Well, I mean, you've put it very well.
In fact, most of our evidence for
ancient Greece, period. It's not just
Theban history or myth
comes via Athenian cultural
sources because they were the dominant
cultural force in the
classical period, which then was
passed on through the Hellenistic, through the
Alexandria Library to the Romans.
So that's why we think of Athens,
as it were, ancient Greece. Some people think
ancient Greece was Athens and vice versa,
but Thebes produced historians.
Their names, a little fragments survive.
Yeah, but we have a lot from Athens,
and Athens actually took on Thieves as a quarry for its place particularly.
Can you tell us what they thought?
How we know of Thieves through Athenians?
Well, that's a slightly different question.
In other words, what for Athenians did the image
or the various mythological constructions of Thieves?
What did they mean for ordinary things?
things, and this is typically a matter of theatre, but there is one source who is sort of Theban,
and that's Pindar, and he's before the surviving tragedies and contemporary with the surviving
tragedies. So we do have a sort of a beotian, I should put it, rather than Theban. He came from
somewhere near Thebes, and he focused himself on Thebes, and he's thought of as Theban. But I think we're
probably going to come back to Pindar later on.
No, let's stay where we are, because I'm still not where I want to be. If I've been asked the wrong
questions, please ask the right questions yourself, because it's much better.

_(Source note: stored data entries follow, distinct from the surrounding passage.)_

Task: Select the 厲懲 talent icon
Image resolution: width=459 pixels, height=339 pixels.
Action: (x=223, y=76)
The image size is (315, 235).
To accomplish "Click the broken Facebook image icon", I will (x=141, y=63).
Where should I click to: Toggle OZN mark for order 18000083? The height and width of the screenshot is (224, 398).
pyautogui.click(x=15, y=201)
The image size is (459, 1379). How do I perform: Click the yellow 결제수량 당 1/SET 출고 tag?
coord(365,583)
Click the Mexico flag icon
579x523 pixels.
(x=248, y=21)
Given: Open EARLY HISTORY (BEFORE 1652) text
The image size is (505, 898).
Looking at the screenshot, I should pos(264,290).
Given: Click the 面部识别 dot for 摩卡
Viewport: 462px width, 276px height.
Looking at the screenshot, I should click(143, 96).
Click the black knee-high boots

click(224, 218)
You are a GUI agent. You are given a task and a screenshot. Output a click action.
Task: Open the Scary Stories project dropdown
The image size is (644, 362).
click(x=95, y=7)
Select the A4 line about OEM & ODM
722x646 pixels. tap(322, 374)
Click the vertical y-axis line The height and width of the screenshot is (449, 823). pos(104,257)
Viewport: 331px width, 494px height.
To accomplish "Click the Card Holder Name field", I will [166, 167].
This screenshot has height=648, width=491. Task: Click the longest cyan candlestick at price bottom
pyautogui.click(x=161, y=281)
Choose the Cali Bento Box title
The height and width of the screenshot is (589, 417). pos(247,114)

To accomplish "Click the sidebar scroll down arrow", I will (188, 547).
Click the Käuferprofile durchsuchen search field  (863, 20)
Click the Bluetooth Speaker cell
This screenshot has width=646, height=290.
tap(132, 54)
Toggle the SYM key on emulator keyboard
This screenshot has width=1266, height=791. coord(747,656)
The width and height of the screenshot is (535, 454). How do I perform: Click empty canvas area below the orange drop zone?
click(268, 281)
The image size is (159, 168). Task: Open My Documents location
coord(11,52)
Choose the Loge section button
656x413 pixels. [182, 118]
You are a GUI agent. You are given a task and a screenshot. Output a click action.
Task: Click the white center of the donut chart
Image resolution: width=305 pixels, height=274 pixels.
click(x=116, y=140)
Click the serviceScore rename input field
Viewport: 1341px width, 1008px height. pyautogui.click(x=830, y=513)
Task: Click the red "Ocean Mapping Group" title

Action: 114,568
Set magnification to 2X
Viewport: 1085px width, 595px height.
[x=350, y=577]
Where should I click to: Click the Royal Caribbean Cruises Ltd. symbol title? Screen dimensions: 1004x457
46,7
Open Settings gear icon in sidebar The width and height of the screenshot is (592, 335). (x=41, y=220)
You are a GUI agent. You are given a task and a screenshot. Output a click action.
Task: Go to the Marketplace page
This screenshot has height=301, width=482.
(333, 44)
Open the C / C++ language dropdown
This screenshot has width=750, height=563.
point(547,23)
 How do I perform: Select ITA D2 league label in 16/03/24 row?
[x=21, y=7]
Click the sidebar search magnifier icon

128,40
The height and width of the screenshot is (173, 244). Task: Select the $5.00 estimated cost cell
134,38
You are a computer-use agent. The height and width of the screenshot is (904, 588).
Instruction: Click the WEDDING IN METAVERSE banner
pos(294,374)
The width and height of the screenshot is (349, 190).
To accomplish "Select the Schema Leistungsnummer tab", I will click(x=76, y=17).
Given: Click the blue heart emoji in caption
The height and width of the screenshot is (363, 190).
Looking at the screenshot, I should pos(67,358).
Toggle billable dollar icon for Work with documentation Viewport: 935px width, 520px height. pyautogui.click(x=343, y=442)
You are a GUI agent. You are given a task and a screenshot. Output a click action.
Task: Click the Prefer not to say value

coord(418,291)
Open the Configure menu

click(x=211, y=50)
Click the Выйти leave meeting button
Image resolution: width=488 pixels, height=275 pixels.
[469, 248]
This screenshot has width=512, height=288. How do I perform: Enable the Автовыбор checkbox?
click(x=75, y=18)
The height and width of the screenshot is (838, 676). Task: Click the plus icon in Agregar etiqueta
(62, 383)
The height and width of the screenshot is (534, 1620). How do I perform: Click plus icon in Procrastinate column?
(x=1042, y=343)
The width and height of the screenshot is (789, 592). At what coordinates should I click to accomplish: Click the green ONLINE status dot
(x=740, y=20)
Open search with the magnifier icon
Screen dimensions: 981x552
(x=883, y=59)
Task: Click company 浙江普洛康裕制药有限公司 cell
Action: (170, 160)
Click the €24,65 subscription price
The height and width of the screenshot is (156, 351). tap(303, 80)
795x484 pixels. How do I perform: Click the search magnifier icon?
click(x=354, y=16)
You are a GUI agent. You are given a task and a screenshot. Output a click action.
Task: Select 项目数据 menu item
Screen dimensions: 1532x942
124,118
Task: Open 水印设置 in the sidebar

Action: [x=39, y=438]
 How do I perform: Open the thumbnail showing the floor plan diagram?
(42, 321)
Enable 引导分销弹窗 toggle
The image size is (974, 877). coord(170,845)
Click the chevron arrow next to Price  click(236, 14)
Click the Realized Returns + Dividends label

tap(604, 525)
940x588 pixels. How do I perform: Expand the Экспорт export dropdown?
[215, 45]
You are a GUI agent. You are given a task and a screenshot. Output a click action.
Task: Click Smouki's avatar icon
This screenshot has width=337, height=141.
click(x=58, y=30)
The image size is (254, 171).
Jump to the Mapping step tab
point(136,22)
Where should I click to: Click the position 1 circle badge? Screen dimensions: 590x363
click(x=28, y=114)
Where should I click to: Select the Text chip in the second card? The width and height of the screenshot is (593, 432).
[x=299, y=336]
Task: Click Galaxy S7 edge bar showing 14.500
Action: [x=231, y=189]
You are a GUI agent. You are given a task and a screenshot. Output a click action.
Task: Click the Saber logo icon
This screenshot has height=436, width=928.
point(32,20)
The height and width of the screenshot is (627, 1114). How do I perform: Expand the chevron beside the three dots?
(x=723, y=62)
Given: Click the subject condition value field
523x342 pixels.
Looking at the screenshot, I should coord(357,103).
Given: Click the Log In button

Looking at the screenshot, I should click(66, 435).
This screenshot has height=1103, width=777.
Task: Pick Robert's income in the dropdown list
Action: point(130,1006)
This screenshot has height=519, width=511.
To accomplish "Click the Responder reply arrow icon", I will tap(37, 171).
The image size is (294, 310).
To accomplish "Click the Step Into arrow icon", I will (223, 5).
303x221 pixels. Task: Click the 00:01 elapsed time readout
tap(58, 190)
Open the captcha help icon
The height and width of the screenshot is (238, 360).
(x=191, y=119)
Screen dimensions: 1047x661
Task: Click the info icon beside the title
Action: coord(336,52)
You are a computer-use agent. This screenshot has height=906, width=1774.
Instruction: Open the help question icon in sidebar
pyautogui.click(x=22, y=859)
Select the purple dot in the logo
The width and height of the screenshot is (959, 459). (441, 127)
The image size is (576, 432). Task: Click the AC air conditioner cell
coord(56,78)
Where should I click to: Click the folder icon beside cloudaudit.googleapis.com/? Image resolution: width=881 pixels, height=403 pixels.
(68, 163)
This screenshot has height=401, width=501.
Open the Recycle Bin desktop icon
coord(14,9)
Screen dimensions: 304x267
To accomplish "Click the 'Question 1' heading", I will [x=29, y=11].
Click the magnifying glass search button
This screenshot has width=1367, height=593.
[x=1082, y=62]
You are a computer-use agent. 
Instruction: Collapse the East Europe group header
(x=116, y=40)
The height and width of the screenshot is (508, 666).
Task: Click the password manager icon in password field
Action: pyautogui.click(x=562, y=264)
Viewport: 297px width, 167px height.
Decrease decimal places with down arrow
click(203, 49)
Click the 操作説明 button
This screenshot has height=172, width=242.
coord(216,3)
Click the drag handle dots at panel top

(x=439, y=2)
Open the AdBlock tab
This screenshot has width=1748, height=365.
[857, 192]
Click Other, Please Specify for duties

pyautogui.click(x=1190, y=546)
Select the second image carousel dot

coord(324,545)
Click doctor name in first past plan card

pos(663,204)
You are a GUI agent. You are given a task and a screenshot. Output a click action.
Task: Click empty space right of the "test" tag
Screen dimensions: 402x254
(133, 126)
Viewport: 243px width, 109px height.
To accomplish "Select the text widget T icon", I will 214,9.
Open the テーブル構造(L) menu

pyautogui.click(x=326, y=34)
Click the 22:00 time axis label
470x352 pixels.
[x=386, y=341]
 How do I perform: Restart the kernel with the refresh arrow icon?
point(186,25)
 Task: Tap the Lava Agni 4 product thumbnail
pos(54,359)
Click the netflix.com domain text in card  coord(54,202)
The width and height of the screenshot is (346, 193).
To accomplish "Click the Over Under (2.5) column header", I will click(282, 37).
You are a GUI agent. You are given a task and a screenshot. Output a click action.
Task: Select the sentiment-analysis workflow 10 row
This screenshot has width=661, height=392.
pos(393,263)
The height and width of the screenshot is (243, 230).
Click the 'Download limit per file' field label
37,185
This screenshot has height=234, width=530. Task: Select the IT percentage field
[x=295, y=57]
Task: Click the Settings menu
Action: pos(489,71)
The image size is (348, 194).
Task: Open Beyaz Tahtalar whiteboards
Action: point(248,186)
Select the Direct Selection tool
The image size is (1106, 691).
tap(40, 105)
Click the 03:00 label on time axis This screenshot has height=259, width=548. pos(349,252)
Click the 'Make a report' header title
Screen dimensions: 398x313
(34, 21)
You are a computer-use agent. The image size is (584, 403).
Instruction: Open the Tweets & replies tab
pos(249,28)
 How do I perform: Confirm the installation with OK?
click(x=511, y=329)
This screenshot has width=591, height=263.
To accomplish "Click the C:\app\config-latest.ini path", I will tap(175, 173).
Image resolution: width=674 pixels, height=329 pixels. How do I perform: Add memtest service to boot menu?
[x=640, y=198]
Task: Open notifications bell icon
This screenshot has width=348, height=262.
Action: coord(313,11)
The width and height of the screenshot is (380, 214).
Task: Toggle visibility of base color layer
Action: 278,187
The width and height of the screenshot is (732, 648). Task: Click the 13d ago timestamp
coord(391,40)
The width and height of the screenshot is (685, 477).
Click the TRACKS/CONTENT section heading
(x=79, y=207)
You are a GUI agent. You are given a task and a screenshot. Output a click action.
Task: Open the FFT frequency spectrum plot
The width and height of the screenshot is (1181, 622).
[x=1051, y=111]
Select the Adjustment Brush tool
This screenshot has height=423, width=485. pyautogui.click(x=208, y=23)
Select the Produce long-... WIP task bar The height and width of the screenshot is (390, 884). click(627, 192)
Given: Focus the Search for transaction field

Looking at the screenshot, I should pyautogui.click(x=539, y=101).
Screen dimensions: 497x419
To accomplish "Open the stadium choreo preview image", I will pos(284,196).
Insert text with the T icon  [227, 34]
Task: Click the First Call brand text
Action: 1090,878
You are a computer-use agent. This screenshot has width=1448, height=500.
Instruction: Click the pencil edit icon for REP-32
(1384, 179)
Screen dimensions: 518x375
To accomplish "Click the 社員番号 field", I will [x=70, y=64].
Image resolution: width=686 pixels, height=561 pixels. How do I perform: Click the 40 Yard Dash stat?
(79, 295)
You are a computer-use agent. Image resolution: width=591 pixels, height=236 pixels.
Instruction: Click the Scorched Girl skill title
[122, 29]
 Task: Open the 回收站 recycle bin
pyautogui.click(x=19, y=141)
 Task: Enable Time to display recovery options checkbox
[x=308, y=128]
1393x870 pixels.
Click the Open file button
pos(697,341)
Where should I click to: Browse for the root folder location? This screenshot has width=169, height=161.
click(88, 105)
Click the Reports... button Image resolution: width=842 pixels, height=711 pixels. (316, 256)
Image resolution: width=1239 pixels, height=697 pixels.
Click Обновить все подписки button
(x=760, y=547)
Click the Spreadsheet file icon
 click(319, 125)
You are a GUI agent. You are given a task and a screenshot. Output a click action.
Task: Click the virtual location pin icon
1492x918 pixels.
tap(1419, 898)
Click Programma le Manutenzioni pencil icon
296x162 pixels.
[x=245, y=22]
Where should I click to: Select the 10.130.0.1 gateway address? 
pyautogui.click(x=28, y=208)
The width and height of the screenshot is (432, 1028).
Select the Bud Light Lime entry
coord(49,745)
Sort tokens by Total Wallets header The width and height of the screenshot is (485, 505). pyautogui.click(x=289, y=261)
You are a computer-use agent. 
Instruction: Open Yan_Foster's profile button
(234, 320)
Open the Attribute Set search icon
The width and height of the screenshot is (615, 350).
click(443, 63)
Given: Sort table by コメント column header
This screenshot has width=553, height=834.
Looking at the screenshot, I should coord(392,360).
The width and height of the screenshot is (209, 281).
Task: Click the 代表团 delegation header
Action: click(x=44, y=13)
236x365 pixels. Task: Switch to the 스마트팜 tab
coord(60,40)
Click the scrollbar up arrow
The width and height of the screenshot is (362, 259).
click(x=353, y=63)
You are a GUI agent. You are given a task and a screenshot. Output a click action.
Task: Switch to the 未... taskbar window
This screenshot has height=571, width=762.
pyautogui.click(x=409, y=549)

Edipus, they write about Thebes, the Athenians, and that's what we know a lot about
about Thieves, right? Can you just say something about that? Well, we don't know a great deal,
and as Sam and both Edith and Sam have said, there are contradictory versions of just about
every aspect of the myth history of Thebes. So if we're talking now about what Thebes really
was like in the, let's say,
7th, 6th, 5th, 4th centuries.
Then we're talking about not just Athenian,
but other sources, for example,
Herodotus. But, again,
Herodotus is focused through Athens,
and so that's how we learned about...
But I can't leave you...
Because you know everything.
But we have to talk about Sophocles,
we have to talk about Euripides,
the plays about Theban characters,
which the Athenians wrote and put on.
Well, they all wrote about Theban stories,
and of course,
Ischalus is seven against Thieves.
The very title is rather revealing.
And as Edith said, it focuses on civil war.
And then Sophocles, the Oedipus plays.
Two of them survive.
They're not joined in originals.
They're separately produced, written at very different times.
But they link sequentially.
And then Euripides, though very little of his actually survives,
in terms of the Oedipus myth.
But he wrote stuff about Thieves, as indeed...
It just was the point of reference.
If you're an Athenian and you're interested in major issues,
you prefer not to dwell on your own myth history.
You like to project your troubles outwards,
and you actually represent, for example, Euripides in the Suppliant Women,
has a herald come from Thebes.
Well, he's rubbished, and he's representing a king,
which is terrible for Athenians think monarchy is dreadful.
They're Democrats, and so Thesius, their king.
gives a hymn to democracy.
I mean, it's nonsense in terms of history,
but it plays to the Athenians' imaginary, as we call it.
Is there one way you could characterize the relationship between Athens and Thebes?
One is going towards liberal democracy,
the other is very autocratic and virulently anti-democratic.
Well, it isn't.
You see, it's sequentially.
Thebes is actually very interesting politically
in that it develops a form of both federalism
and a form of moderate oligarchy,
not extreme oligarchy, while Athens is developing an extreme democracy.
But then in the fourth century BC, they actually come together.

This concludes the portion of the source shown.